At its core, the initiative, anchored by Operation Safe Corridor, reflects a familiar doctrine in conflict resolution: you cannot kill an ideology with bullets alone. In theory, deradicalisation, rehabilitation, and reintegration offer a pathway to reduce the number of active fighters, weaken insurgent networks, and address the socio-economic roots of extremism. In practice, however, Nigeria’s execution raises uncomfortable questions about cost, fairness, and long-term security.
Estimates that between N150 billion and N250 billion have been spent on amnesty-related programmes since 2016 should provoke serious scrutiny. In a country battling fiscal constraints, rising debt, and underfunded social services, such spending demands rigorous accountability. Yet, transparency remains thin.
Without clear public audits, Nigerians are left to speculate: How many individuals have been successfully reintegrated? What metrics define “success”? How many have relapsed into violence? In the absence of credible data, the programme risks being perceived not as a strategic investment in peace but as an opaque drain on public resources.
Perhaps the most critical flaw lies in verification. The integrity of any reintegration programme depends on a robust system to distinguish genuinely reformed individuals from opportunistic actors seeking state benefits.
Current concerns about weak screening processes point to a dangerous loophole. If individuals can cycle in and out of violence, a “revolving door” scenario, the programme does not just fail; it actively undermines security. It signals that the consequences of terrorism may be temporary, negotiable, or even reversible.
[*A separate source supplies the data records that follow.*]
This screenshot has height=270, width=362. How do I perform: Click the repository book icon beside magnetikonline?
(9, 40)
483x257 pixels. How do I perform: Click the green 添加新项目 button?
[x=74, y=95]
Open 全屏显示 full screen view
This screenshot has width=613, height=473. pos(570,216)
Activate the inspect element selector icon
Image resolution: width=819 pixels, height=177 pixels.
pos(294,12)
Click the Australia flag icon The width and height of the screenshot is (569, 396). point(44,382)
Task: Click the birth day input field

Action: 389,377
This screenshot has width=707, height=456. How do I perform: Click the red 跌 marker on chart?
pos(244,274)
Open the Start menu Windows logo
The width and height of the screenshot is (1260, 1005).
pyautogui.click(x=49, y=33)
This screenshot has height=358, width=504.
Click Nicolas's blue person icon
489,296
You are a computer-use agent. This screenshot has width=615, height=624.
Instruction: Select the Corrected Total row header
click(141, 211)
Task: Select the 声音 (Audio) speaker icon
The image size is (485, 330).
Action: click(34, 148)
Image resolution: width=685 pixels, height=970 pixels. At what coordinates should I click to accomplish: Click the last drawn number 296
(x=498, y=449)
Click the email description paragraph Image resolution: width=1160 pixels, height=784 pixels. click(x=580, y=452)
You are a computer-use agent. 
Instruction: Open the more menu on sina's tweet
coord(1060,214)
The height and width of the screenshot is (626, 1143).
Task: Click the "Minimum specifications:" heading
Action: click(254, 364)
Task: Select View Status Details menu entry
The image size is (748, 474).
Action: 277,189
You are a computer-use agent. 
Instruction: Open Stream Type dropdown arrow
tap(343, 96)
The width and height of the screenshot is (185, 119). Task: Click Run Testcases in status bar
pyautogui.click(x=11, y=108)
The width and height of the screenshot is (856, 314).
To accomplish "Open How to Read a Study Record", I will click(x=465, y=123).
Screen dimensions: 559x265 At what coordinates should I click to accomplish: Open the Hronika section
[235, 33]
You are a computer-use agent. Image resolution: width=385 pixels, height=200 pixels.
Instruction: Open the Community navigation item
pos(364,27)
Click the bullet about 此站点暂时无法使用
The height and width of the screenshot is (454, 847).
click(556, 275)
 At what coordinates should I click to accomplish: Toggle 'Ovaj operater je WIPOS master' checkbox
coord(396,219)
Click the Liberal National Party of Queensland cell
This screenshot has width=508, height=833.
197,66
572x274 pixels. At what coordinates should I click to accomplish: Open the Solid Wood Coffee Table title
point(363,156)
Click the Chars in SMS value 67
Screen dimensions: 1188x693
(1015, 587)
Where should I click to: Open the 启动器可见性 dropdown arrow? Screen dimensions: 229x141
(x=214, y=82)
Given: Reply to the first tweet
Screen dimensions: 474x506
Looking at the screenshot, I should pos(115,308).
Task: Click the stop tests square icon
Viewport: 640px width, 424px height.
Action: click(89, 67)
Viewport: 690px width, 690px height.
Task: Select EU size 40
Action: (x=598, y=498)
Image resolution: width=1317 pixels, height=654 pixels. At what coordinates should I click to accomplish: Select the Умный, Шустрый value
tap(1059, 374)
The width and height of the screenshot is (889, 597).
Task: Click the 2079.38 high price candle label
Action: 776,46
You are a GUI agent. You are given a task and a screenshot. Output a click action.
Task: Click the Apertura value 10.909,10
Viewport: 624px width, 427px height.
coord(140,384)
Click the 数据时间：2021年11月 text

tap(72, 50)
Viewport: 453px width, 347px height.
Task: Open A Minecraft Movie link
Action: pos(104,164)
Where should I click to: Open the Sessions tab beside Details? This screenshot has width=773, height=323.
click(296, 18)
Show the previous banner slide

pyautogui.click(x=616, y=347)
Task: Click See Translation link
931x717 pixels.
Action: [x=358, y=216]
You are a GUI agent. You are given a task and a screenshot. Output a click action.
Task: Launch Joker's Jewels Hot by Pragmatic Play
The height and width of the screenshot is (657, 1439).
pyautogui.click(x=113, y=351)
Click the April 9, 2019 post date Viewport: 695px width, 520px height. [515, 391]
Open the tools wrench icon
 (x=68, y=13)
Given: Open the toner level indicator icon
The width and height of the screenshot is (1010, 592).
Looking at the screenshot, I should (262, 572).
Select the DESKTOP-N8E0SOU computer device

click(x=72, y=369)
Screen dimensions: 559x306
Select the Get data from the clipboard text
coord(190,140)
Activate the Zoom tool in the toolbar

This credibility gap feeds public scepticism. Communities expected to receive former combatants remain unconvinced, and understandably so. Trust, once broken by violence, cannot be restored through administrative processes alone.
One of the most damaging perceptions surrounding the programme is the apparent imbalance between support for ex-combatants and neglect of victims.
Across conflict-affected regions, thousands remain displaced, struggling for survival in IDP camps with limited government assistance. Yet, former fighters are offered rehabilitation, training, and financial support. This inversion of justice, where perpetrators appear to receive more structured support than victims, risks breeding resentment and eroding the moral authority of the state.
Peacebuilding cannot succeed where justice feels absent. A system that appears to reward violence, however unintentionally, creates what economists call a perverse incentive: the idea that taking up arms may be a viable pathway to recognition and rehabilitation.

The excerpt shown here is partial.